PAGE TEXT:

Academics at the University of London have poured scorn on the gambling industry in a no nonsense report that looks at the minutiae of gambling research.
Is gambling research biased?
I guess it depends who is asking the question, but one thing is for sure, if that question is being asked by the team of researchers behind the research report Fair Game then the answer seems to be a resounding yes.
A team of researchers from the Department of Anthropology at the University of London have spent the last three-years looking into the way the betting industry carries out independent research, only to find that it barely produces anything of note.
The Fair Game report suggests that vital research needed to introduce gambling industry reforms is wholly dependent on the gambling industry, most notably the Responsible Gambling Trust (RGT), to supply the relevant data, and as such produce very conservative information.
Professor Rebecca Cassidy, one of the lead researchers, said “This research shows that the gambling industry, charities that are funded by contributions from the industry, and the government have too much influence over research. They control funding, prioritize banal questions, determine who can access crucial data, and set the terms of that access. As a result, gambling research is not asking the right questions. Instead of placing the blame for so-called ‘problem gambling’ at the feet of the individual, they should instead focus on how the industry and the state benefit from certain policies.

[Rows of locating words and elements]
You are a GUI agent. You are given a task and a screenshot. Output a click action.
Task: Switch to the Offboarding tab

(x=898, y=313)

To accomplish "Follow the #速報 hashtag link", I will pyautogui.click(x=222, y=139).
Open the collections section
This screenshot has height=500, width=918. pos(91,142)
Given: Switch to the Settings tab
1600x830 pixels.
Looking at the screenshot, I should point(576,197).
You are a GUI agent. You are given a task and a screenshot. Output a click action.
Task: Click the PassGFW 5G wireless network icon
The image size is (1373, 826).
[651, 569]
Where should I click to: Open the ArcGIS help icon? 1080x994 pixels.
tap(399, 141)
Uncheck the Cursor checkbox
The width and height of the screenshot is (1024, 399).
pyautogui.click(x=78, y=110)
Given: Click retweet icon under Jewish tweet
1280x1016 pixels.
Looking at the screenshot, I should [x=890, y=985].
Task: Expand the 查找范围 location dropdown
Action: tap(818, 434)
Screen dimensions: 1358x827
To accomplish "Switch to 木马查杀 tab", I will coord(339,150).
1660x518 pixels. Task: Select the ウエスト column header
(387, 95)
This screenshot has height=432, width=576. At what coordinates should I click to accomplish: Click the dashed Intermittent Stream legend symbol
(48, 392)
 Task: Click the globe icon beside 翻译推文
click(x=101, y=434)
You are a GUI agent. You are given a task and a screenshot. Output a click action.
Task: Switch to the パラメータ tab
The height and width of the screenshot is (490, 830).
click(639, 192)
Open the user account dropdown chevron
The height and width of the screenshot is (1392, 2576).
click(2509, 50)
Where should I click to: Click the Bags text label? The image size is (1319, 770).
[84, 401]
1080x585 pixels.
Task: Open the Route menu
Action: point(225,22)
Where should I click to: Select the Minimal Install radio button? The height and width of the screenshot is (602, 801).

WORK TO DO:
[1] In the article on gambling research above, which department at the University of London did the research team come from?
[2] Print the part of the gambling research article above starting at "I guess it depends" and ending at "a resounding yes.".

RESULTS IN ORDER:
[1] The Department of Anthropology.

[2]
I guess it depends who is asking the question, but one thing is for sure, if that question is being asked by the team of researchers behind the research report Fair Game then the answer seems to be a resounding yes.